--- RECORDS FOR THE TASK ---

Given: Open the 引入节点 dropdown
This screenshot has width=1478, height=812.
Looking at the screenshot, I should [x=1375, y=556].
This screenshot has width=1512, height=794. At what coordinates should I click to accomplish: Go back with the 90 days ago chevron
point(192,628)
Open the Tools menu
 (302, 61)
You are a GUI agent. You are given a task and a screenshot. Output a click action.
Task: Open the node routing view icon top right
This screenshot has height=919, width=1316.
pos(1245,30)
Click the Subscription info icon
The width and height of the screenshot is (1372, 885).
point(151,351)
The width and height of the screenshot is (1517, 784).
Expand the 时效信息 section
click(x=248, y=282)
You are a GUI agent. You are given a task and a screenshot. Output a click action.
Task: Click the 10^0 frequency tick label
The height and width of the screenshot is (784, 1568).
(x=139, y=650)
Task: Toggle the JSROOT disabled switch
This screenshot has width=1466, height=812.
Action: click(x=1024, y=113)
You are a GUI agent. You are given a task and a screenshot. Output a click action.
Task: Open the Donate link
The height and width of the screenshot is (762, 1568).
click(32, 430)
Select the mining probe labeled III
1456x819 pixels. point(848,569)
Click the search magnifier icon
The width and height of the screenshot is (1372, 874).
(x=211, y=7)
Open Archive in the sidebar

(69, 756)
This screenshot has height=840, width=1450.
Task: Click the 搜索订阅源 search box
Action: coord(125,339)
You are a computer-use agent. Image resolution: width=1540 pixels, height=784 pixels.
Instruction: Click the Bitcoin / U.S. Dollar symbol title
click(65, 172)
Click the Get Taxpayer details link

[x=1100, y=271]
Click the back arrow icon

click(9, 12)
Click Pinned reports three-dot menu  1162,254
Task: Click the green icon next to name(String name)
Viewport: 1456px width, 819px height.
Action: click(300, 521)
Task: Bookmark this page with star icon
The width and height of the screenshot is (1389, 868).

---

From the first line of the records above down to the line containing "Task: Open the node", repeat each line exactly as written. Include both of those lines and add nothing.

## EXPECTED OUTPUT
Given: Open the 引入节点 dropdown
This screenshot has width=1478, height=812.
Looking at the screenshot, I should [x=1375, y=556].
This screenshot has width=1512, height=794. At what coordinates should I click to accomplish: Go back with the 90 days ago chevron
point(192,628)
Open the Tools menu
 (302, 61)
You are a GUI agent. You are given a task and a screenshot. Output a click action.
Task: Open the node routing view icon top right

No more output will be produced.